Colecção de remisturas de nomes de primeiro plano como Fennesz, Alva Noto, Taylor Dupree, Craig Armstrong, Cornelius e Steve Jansen (dos extintos Japan), entre outros, do conteúdo do anterior “Chasm”, já por si marcado pela estética digital, “Bricolages” leva Ryuichi Sakamoto ainda mais para o interior do universo da electrónica.
Ele que começou precisamente por aí com a Yellow Magic Orchestra, afastando-se para uma dedicação intermitente ao piano e uma especial atenção às tradições populares de várias regiões do globo, numa vertente do seu percurso que ficou conhecida como “neo-geo”, título de um dos seus discos, e que teve ainda recentemente um novo episódio, com a interpretação das canções de António Carlos Jobim em parceria com o casal Morelenbaum.
Entre a experimentação, a pop, a “club music” e o ambientalismo, este álbum ilustra uma vez mais um antigo propósito de Sakamoto: “Deitar abaixo as barreiras entre géneros, categorias e culturas.” Entregar os temas de “Chasm” a músicos tão distintos para que dessem a sua própria perspectiva dos mesmos faz parte dessa estratégia e pelo que ouvimos resulta plenamente.
Aliás, já no disco que está na origem deste que agora temos entre mãos o também actor procurou a companhia de figuras que representam o passado (Haruomi Hosono e Yukihiro Takahashi, dois antigos membros da YMO) e o presente (Ryoji Ikeda) da electrónica, assim atestando que o seu objectivo é mesmo fechar o ciclo, completar o presente com o que ele próprio fez há mais de 30 anos.

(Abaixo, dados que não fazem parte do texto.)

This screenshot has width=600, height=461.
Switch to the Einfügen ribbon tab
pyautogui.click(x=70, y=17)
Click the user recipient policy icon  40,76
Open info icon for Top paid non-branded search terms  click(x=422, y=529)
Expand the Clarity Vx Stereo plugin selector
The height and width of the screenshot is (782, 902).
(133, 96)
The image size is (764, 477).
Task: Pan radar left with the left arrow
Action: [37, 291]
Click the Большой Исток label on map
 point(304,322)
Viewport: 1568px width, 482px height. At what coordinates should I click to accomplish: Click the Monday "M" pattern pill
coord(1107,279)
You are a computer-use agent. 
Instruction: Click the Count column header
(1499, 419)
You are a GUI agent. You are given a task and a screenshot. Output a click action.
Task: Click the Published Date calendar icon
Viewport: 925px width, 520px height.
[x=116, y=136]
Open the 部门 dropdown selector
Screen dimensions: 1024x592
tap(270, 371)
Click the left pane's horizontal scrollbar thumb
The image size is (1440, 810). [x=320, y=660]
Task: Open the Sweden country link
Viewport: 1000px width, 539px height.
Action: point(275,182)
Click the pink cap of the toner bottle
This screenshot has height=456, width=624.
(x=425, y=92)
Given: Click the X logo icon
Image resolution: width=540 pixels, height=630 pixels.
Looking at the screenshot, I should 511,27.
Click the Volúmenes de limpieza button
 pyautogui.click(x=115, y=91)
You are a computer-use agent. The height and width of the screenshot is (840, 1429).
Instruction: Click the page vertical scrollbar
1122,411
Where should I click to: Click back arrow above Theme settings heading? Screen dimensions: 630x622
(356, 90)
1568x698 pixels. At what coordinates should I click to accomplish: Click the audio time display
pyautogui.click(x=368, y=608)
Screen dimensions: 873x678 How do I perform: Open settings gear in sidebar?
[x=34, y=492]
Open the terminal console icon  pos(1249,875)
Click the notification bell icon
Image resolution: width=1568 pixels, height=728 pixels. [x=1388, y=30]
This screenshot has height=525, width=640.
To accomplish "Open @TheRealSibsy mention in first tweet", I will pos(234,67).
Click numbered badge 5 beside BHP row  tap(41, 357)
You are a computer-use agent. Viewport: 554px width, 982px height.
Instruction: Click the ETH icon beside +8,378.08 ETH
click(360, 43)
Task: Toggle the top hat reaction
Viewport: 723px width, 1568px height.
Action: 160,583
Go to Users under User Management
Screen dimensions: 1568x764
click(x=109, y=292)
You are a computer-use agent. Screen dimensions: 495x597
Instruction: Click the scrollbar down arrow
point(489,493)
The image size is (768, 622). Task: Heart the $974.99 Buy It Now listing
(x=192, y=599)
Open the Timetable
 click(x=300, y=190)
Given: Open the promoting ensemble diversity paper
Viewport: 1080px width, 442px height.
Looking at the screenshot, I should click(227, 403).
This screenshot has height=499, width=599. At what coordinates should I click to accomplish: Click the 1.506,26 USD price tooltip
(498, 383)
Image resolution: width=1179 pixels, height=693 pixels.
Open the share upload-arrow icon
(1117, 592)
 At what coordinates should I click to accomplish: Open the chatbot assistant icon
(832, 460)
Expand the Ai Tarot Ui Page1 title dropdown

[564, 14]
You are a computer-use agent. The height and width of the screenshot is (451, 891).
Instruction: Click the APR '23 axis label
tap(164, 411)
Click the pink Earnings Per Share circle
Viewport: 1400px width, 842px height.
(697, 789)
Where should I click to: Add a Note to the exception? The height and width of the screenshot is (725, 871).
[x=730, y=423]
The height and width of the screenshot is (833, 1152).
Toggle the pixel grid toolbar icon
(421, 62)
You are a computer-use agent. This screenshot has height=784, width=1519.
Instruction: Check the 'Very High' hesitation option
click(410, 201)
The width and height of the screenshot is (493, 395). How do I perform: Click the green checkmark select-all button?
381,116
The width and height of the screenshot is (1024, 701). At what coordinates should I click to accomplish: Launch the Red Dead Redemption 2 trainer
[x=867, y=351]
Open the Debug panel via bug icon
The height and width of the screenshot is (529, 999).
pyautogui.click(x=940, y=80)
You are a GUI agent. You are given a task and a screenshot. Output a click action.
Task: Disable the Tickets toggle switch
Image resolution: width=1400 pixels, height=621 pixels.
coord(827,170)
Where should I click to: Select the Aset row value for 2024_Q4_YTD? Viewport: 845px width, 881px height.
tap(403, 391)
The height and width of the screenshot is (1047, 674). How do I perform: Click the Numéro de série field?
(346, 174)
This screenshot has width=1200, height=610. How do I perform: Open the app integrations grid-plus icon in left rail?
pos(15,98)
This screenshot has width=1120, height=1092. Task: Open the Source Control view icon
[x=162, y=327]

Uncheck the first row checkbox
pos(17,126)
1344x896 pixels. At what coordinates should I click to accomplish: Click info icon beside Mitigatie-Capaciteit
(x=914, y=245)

As referências aí encontradas relativamente a práticas actuais nesta área são muitas, indo dos Oval a Raster-Noton, mas o certo é que “Bricolages” vai mais longe na inserção da música de Sakamoto no fenómeno electro nascido à beira das pistas de dança e por vezes até ocupando-as sem quaisquer preconceitos. Influenciado, segundo ele mesmo, por Claude Debussy, John Cage e Steve Reich, a principal característica da obra deste polifacetado artista é o não reconhecimento de distinções entre alta cultura e cultura de rua. Assim, se Cage seria incapaz de encher o nosso Coliseu dos Recreios, Ryuichi Sakamoto é, e já encheu.